II - A oposição de acórdãos relativa à mesma questão fundamental de direito, ocorre quando, num e noutro, a mesma disposição legal for objecto de interpretação ou aplicação oposta, independentemente de, para o efeito da verificação da oposição, os casos concretos decididos, em ambos os acórdãos, apresentarem contornos e particularidades diferentes, não sendo suficiente uma contradição entre os fundamentos, com ressalva da situação em que estes condicionem, de forma decisiva e determinante, a decisão proferida num e noutro acórdão.

III - Existindo jurisprudência, anteriormente, adoptada pelo Supremo Tribunal de Justiça, seguida pelo acórdão de que se pretende recorrer, não se verifica um verdadeiro conflito jurisprudencial, em sentido próprio, justificativo do julgamento alargado pelo plenário das secções cíveis, porquanto os acórdãos que se dizem em colisão são provenientes de tribunais posicionados em diferentes graus da hierarquia judiciária, sendo, consequentemente, de excluir a recorribilidade do acórdão da Relação.
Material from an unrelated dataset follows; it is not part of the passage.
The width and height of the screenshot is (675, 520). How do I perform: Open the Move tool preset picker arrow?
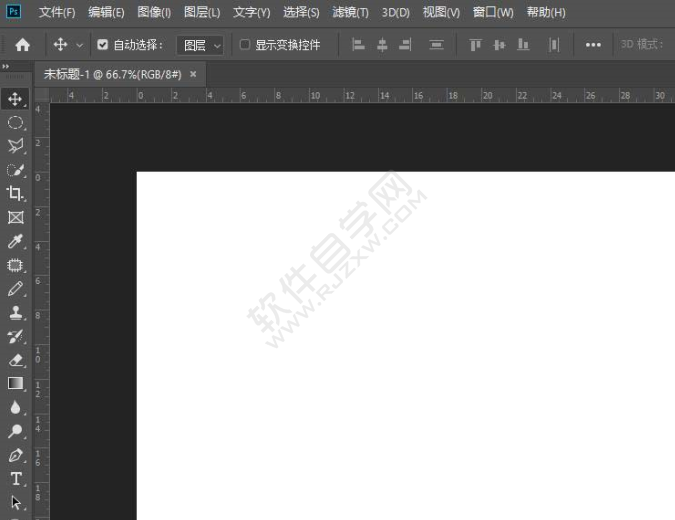pos(80,45)
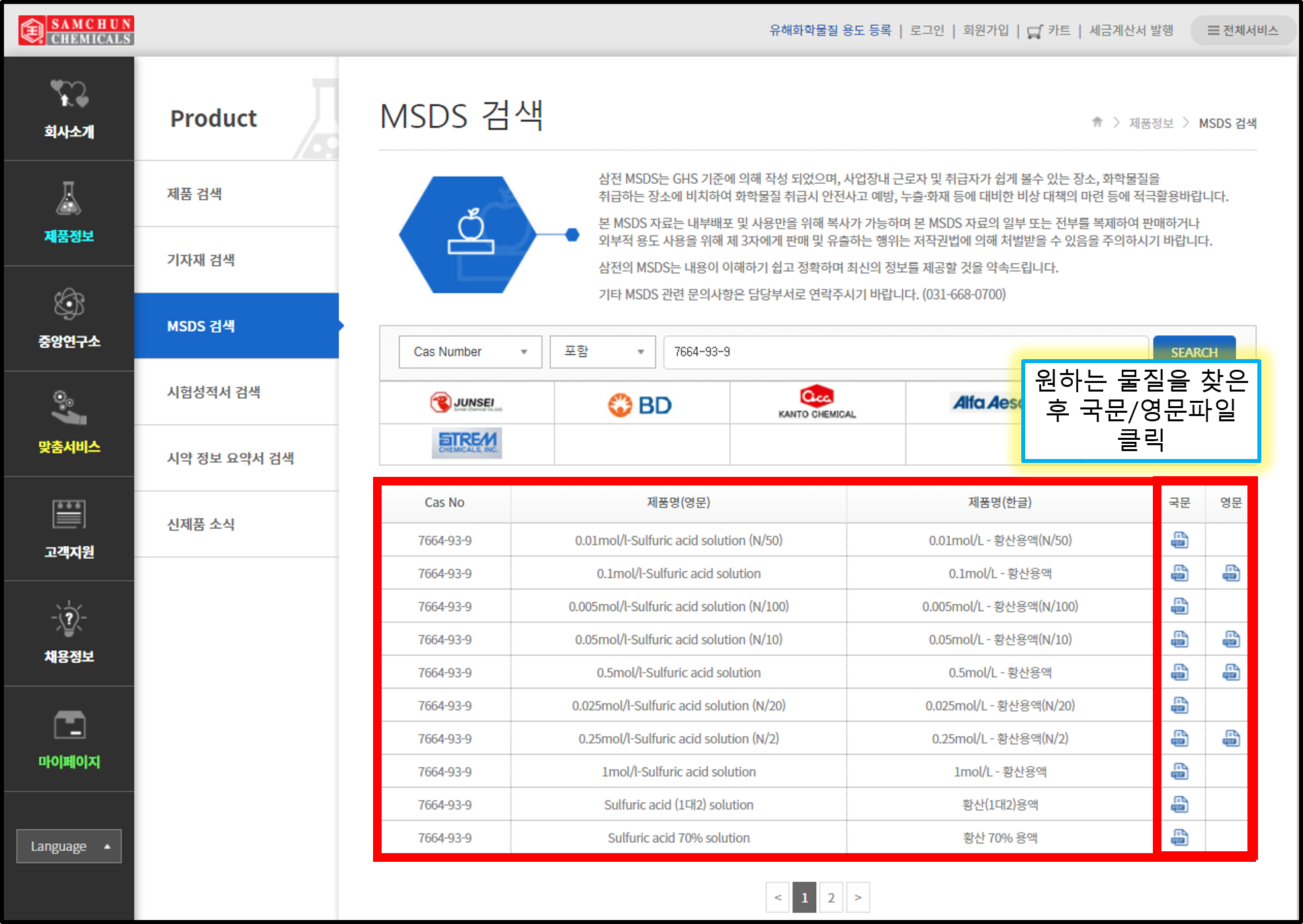Image resolution: width=1303 pixels, height=924 pixels.
Task: Open 전체서비스 hamburger menu
Action: coord(1242,30)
IV - O caso julgado que se forma sobre a decisão arbitral, transitada, apenas, contende com o montante da indemnização fixada e não já quanto à qualificação que os árbitros tenham efectuado sobre o terreno expropriado, sendo certo que a motivação só pode ser considerada quando se torne necessário reconstruir e fixar o seu verdadeiro conteúdo, o sentido e alcance da referida decisão, não abrangendo os respectivos factos instrumentais.
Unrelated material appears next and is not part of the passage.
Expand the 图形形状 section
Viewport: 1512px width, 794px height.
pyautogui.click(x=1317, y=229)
Por tudo quanto exposto ficou, acordam os Juízes que constituem a 1ª secção cível do Supremo Tribunal de Justiça, em negar a revista, confirmando, embora com base em fundamentação diversa, o acórdão recorrido.


Custas pela expropriante.

Lisboa, 13 de Julho de 2010

Helder Roque (Relator)
Sebastião Póvoas
Moreira Alves

____________________
(1) STJ, de 24-2-94, BMJ nº 434, 404.
(2) Acórdão do Pleno das Secções Cíveis, de 26 de Junho de 1997, Pº 085676, www.dgsi.pt
(3) STJ, de 25-3-2010, Pº 2158/06, 1ª secção, www.dgsi.pt
(4) Amâncio Ferreira, Manual dos Recursos em Processo Civil, 3ª edição, revista, actualizada e ampliada, 2002, 104.
(5) STJ, de 3-2-2005, Pº 05B025; STJ, de 11-10-1994, Pº 0796773; STJ, de 13-10-1993, Pº 083411; e STJ, de 21-4-1993, Pº 003604, www.dgsi.pt
(6) Lopes do Rego, Comentários ao Código de Processo Civil, 1999, 451. A este propósito, no lugar paralelo do artigo 437º, nº 2, do Código de Processo Penal, e na situação homóloga que lhe corresponde, dispõe-se que “ é admissível recurso [para o pleno das secções criminais] quando um Tribunal de Relação proferir acórdão que esteja em oposição com outro, da mesma ou de diferente Relação, ou do Supremo Tribunal de Justiça, e dele não for admissível recurso ordinário, salvo se a orientação perfilhada naquele acórdão estiver de acordo com a jurisprudência já anteriormente fixada pelo Supremo Tribunal de Justiça”, o que, presumindo-se que “o legislador soube exprimir o seu pensamento, em termos adequados”, é sinal seguro da extensão do âmbito material das decisões das Relações que admitem sempre recurso, nas duas ordens de jurisdição.
(7) RP, de 10-10-1996, CJ, Ano XXI (1996), T4, 220.
(8) STJ, de 9-10-1970, BMJ nº 200 (1970), 168.
(9) STJ, de 8-3-1974, BMJ nº 235 (1974), 148.
(10) STJ, de 26-11-2009, Pº nº 2416/04.4TJVNF.S1, www.dgsi.pt
(11) Manuel de Andrade, Noções Elementares de Processo Civil, com a colaboração de Antunes Varela, Nova Edição, revista e actualizada por Herculano Esteves, 1976, 317 e 327; Antunes Varela, Miguel Bezerra e Sampaio Nora, Manual de Processo Civil, 1984, 695 e ss.; Teixeira de Sousa, Estudos Sobre o Novo Processo Civil, Lex, 1997, 578 e ss.